[Assigned task] Return the line that has "The width and height of the screenshot is (644, 214)." and all lines below it through the last, exactly as they stand; omit pictures.
::: Records :::
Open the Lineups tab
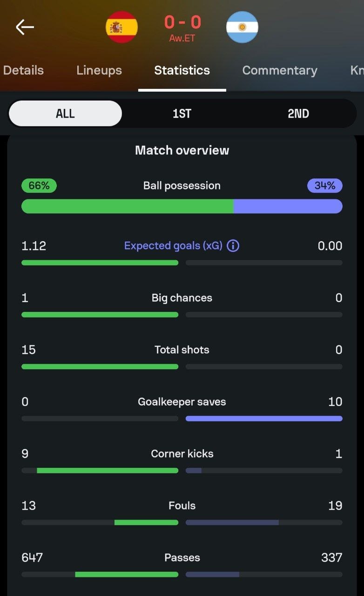The width and height of the screenshot is (364, 596). [x=99, y=70]
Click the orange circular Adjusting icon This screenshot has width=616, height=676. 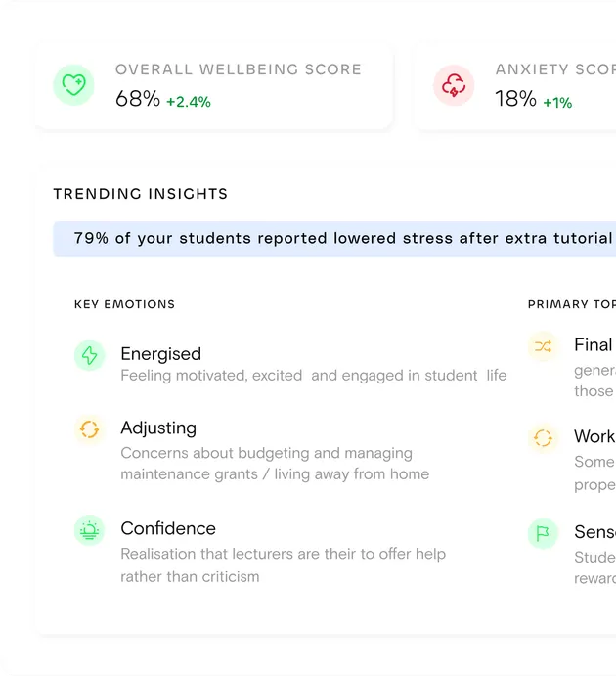point(89,429)
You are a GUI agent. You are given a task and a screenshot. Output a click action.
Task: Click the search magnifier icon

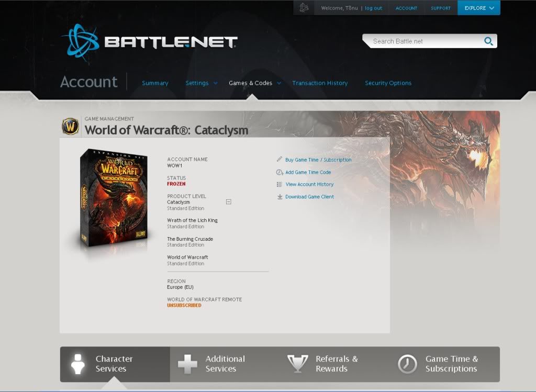click(488, 41)
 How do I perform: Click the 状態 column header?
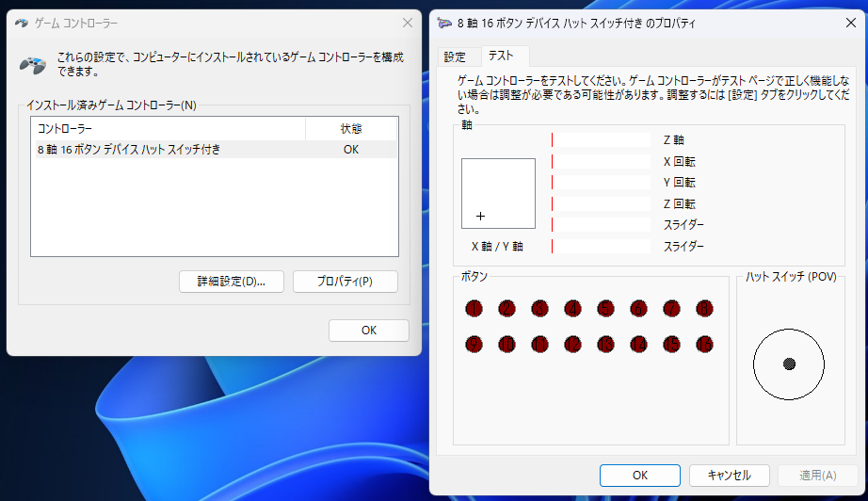click(x=350, y=128)
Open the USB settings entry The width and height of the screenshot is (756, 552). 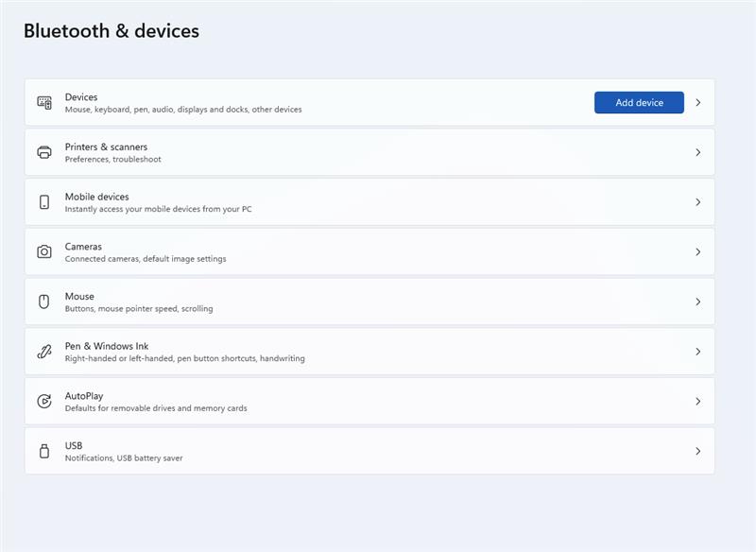(369, 451)
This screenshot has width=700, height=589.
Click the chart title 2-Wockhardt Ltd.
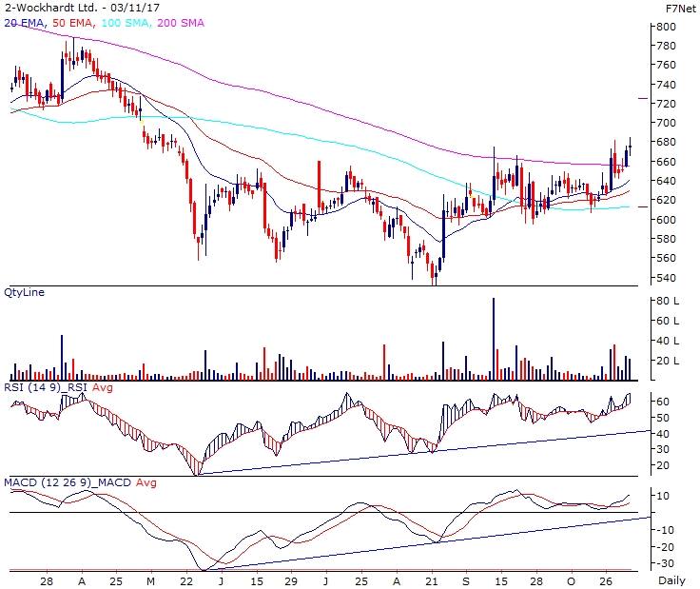(x=41, y=7)
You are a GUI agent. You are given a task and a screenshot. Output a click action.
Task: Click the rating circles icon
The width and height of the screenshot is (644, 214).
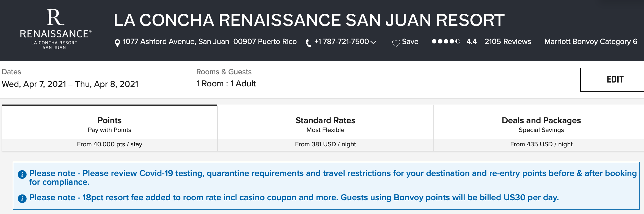(x=446, y=42)
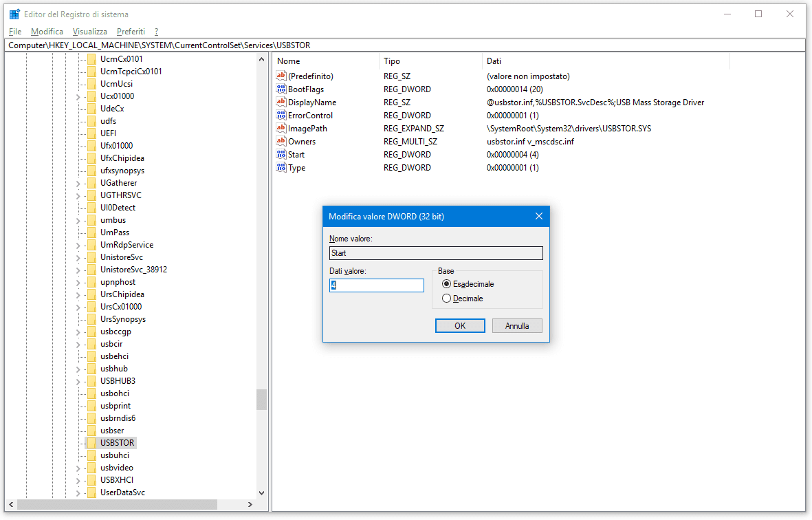Click the Type DWORD value icon

(281, 168)
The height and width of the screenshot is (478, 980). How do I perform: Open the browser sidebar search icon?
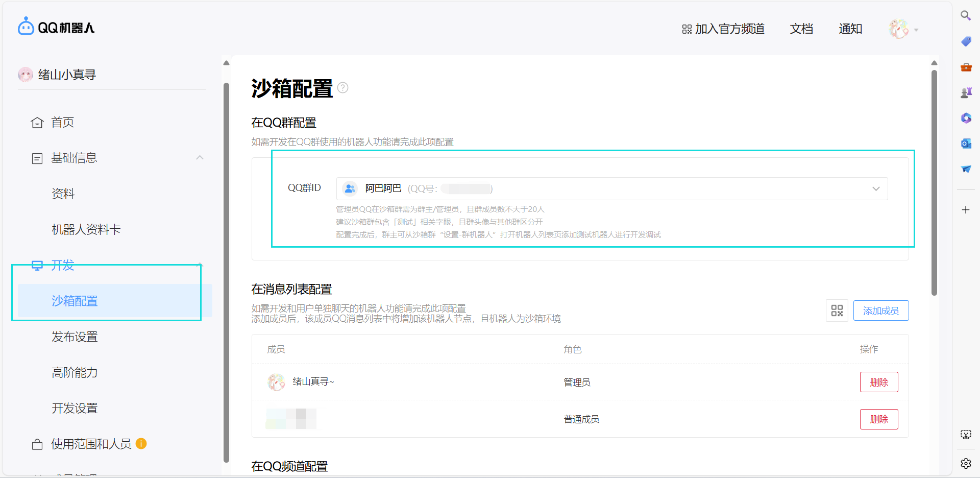click(x=965, y=16)
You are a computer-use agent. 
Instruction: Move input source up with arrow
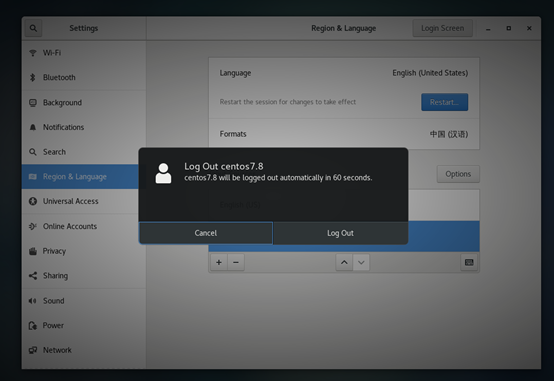click(x=344, y=262)
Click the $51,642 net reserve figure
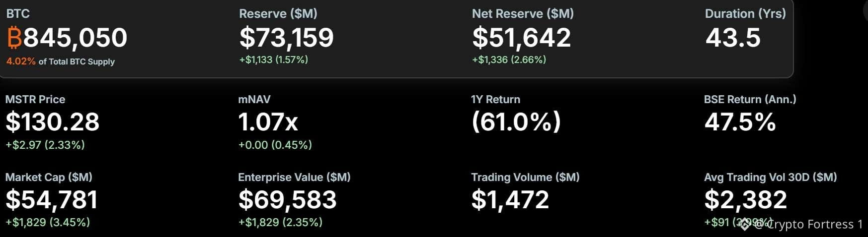The image size is (868, 237). click(521, 38)
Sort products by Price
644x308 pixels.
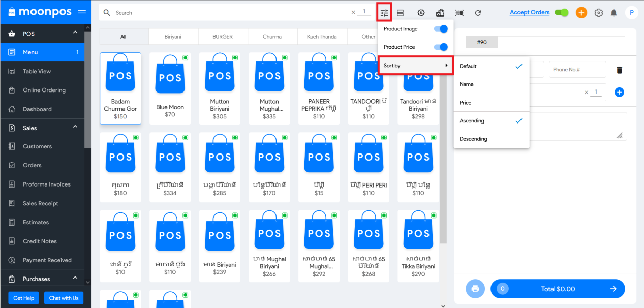[x=466, y=103]
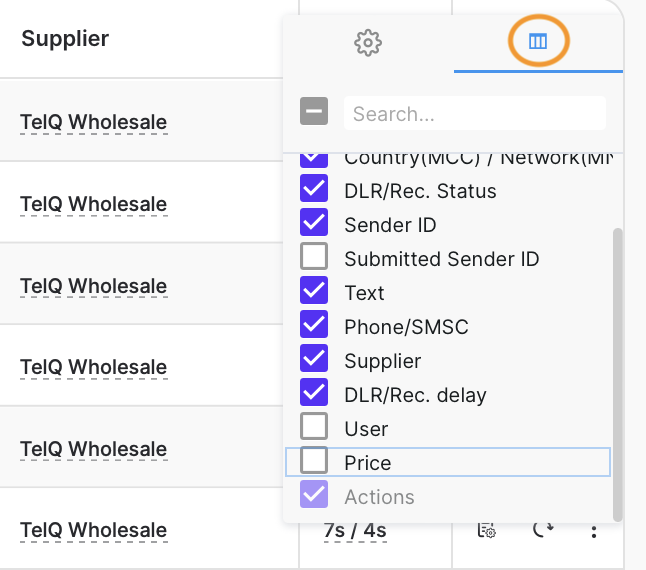Image resolution: width=646 pixels, height=570 pixels.
Task: Open the gear settings tab
Action: click(x=367, y=42)
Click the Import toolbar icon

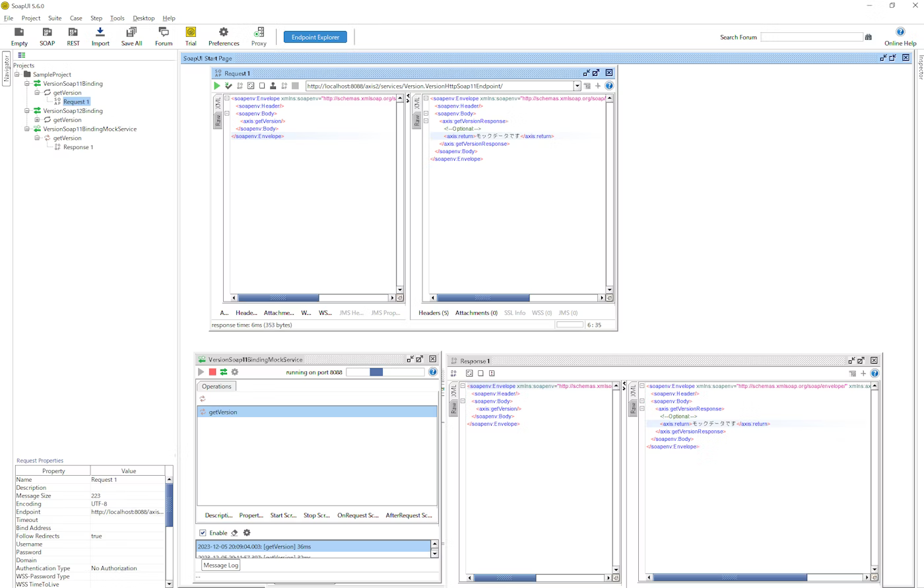[x=100, y=36]
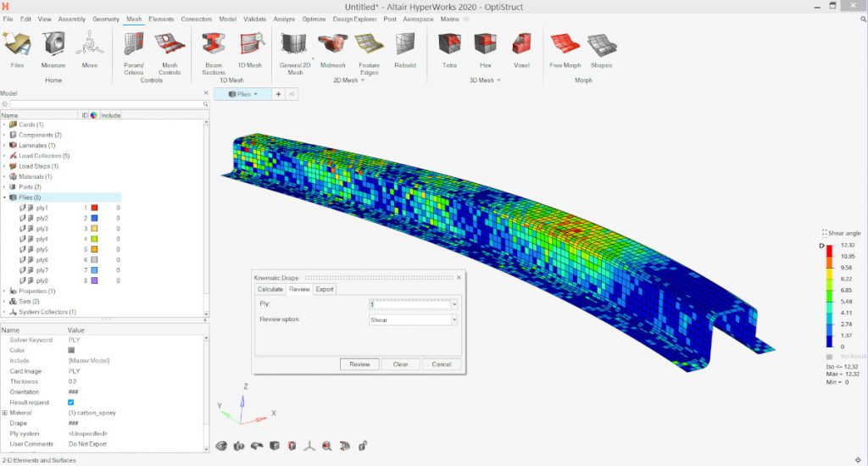Expand the Load Collectors tree node

[4, 156]
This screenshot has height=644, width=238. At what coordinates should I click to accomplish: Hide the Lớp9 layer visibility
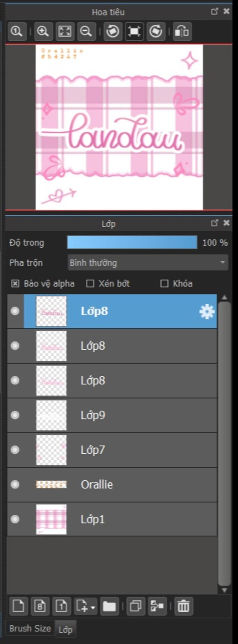click(x=15, y=415)
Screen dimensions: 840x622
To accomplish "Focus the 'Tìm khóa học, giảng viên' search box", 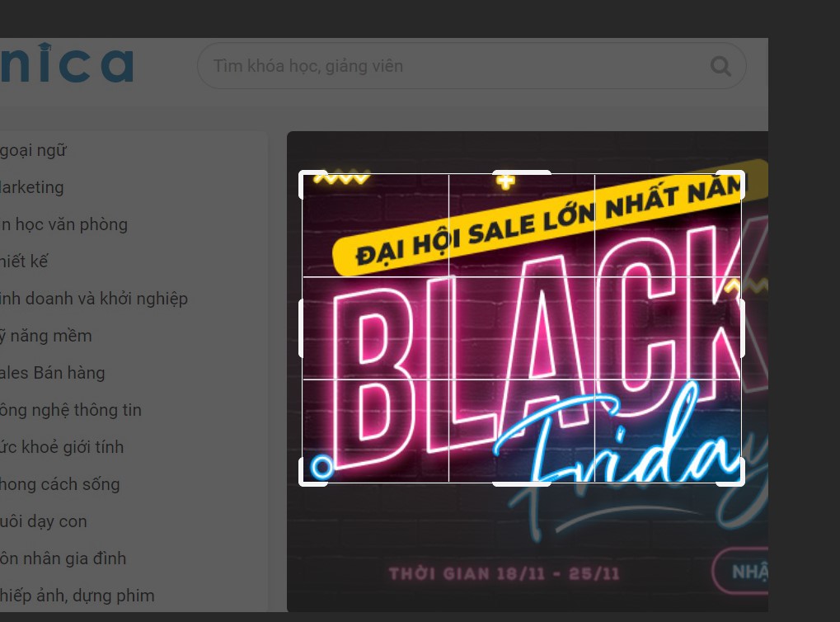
:::
[Task solution]
The width and height of the screenshot is (644, 214).
(x=446, y=42)
Click the Type DWORD value icon

(281, 168)
The height and width of the screenshot is (478, 980). How do I perform: Open the browser sidebar search icon?
click(x=965, y=16)
You are a computer-use agent. 
Instruction: Move input source up with arrow
click(x=344, y=262)
Click the $51,642 net reserve figure
The image size is (868, 237). click(521, 38)
Sort products by Price
644x308 pixels.
[x=466, y=103]
Image resolution: width=646 pixels, height=570 pixels.
Task: Open the gear settings tab
Action: click(x=367, y=42)
Click the Import toolbar icon

[x=100, y=36]
Expand the Load Collectors tree node

[4, 156]
This screenshot has height=644, width=238. At what coordinates should I click to accomplish: Hide the Lớp9 layer visibility
click(x=15, y=415)
Screen dimensions: 840x622
To accomplish "Focus the 'Tìm khóa học, giảng viên' search box", 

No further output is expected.